Start of Block
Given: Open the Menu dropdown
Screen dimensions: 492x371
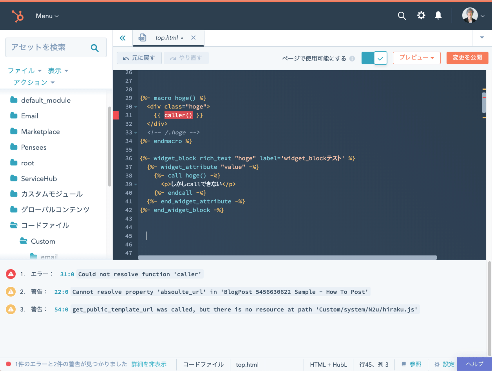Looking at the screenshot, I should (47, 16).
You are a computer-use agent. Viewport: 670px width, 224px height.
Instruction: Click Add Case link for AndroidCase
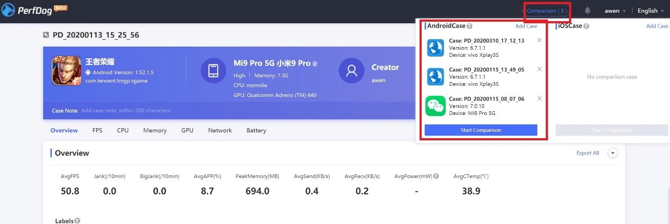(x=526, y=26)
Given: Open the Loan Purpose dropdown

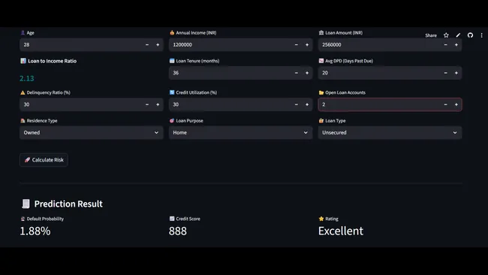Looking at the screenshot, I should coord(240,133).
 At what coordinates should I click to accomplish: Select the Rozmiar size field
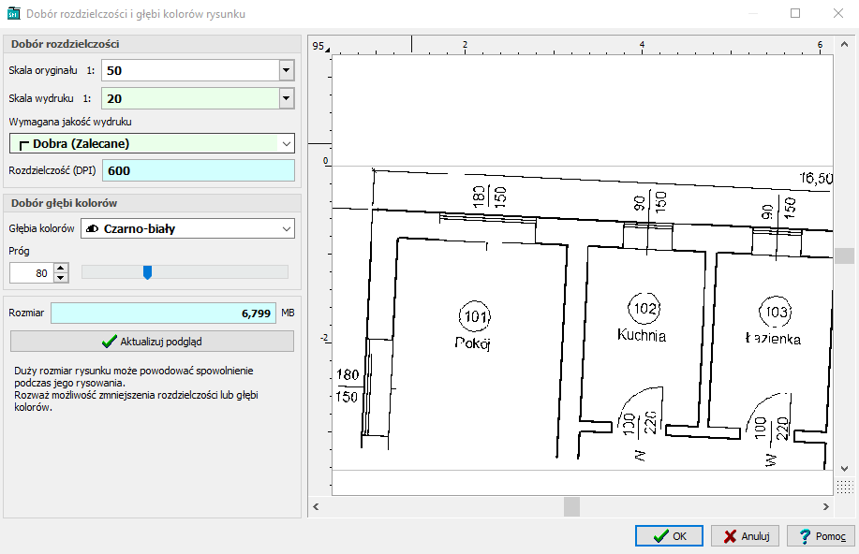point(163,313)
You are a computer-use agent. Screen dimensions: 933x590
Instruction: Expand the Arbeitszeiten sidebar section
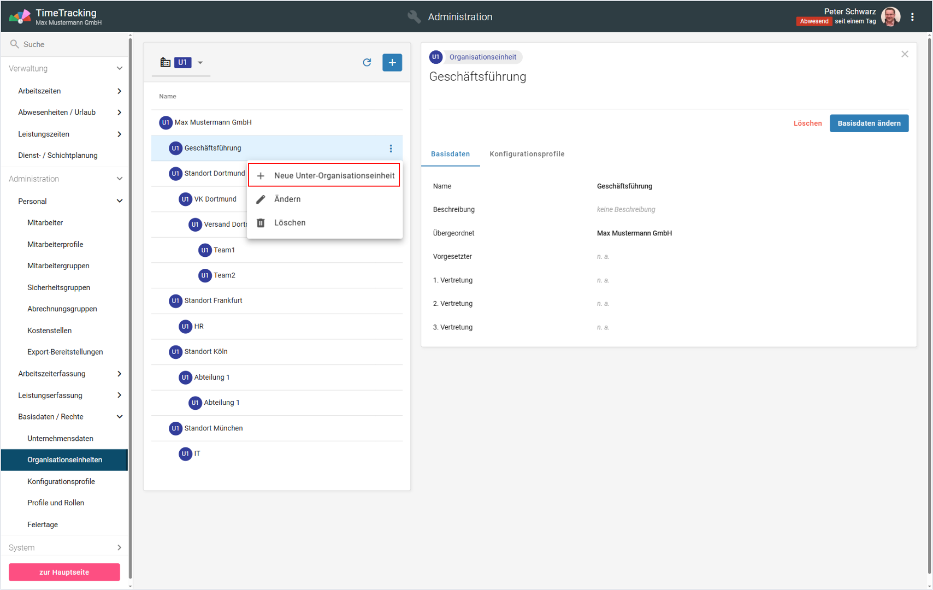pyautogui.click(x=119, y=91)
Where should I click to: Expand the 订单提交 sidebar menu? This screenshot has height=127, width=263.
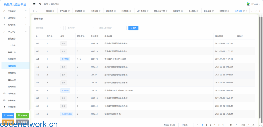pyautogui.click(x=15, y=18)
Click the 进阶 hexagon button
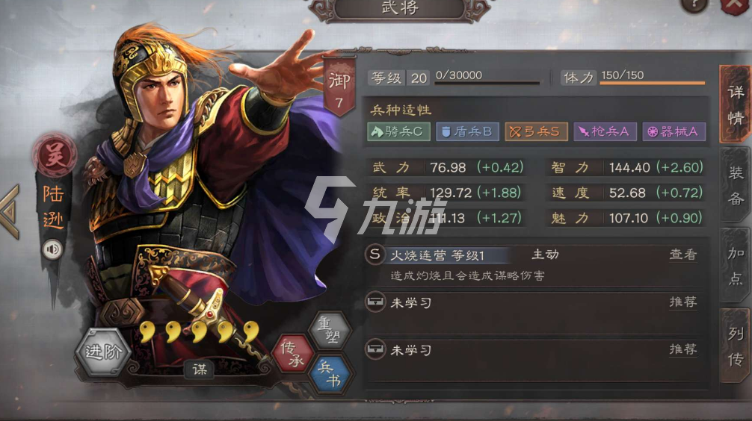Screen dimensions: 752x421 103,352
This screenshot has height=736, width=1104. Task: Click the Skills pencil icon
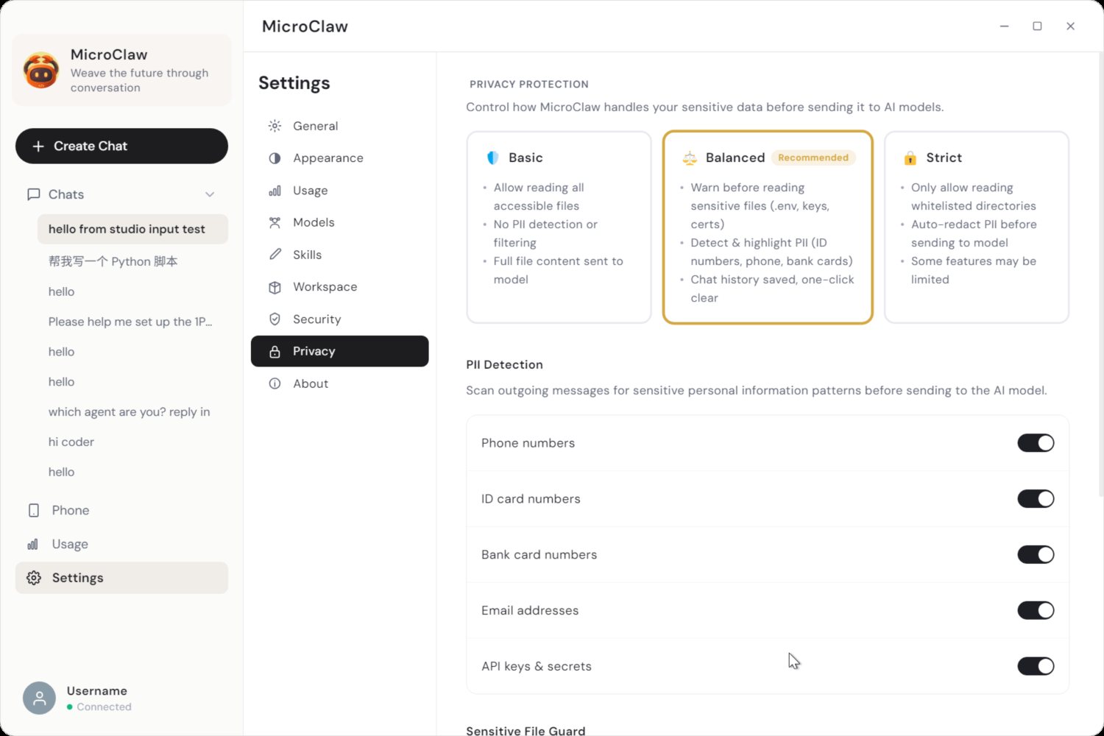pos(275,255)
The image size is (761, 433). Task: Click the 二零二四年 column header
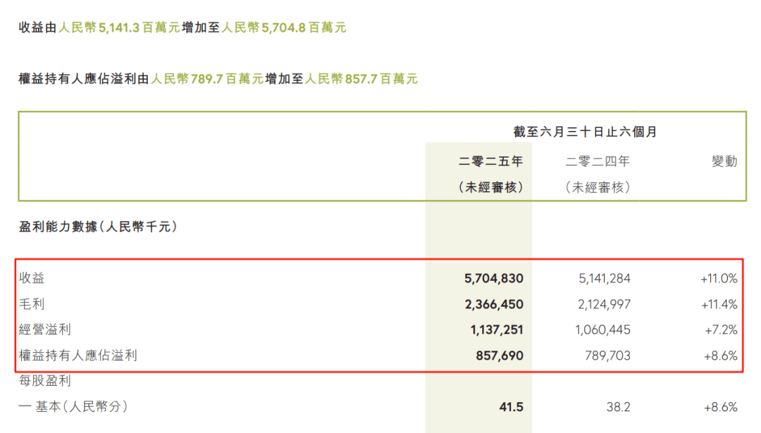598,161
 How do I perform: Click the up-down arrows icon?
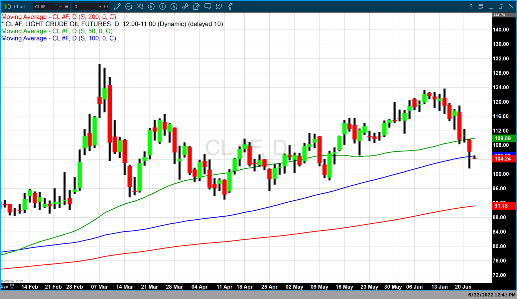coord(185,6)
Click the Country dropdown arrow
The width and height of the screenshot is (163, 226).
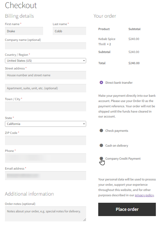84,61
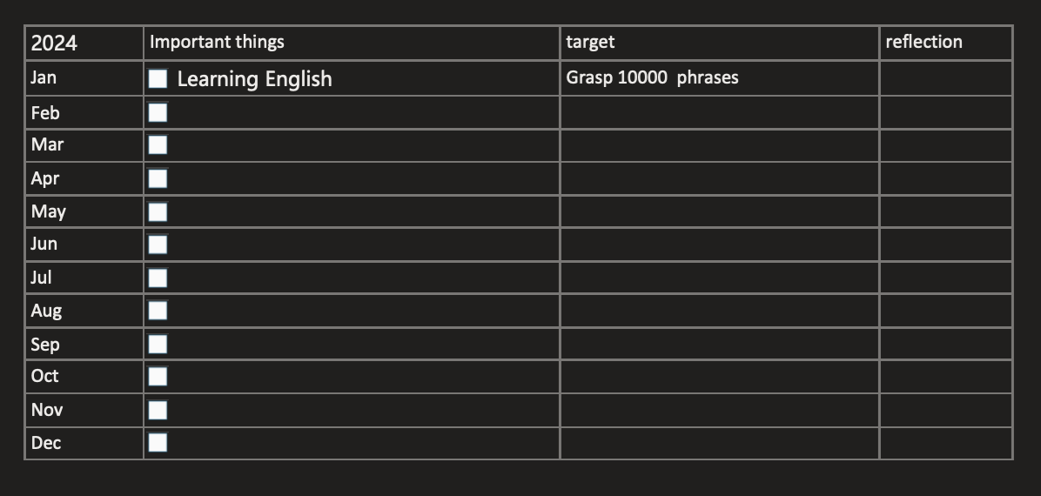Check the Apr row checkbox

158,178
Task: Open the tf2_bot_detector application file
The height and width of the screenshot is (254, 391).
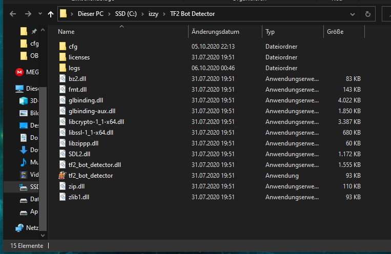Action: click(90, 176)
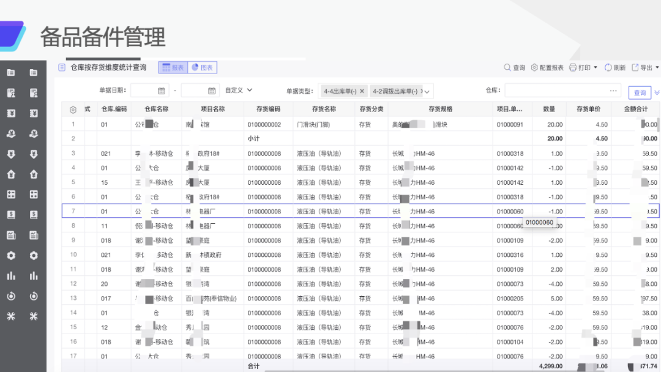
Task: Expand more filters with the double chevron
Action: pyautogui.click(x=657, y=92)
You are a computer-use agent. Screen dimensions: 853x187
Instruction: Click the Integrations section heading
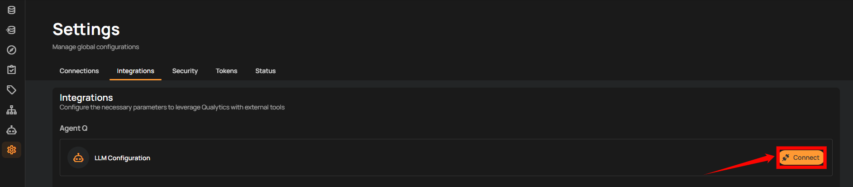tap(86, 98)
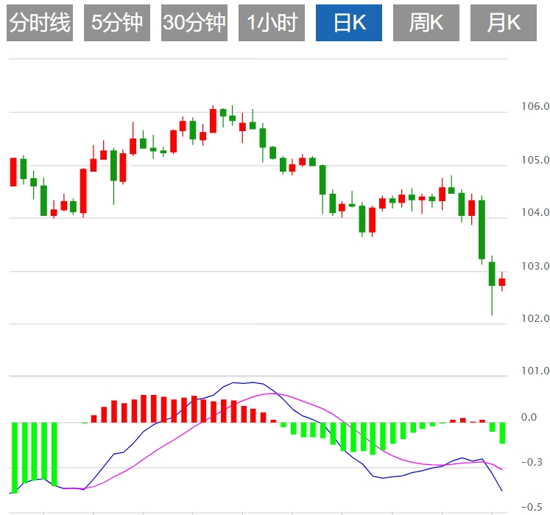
End of Block
* _Brief_:
Looking at the entries above, work out how many lines include the word "computer" and reply with that number alone.

* _Completed exercise_:
3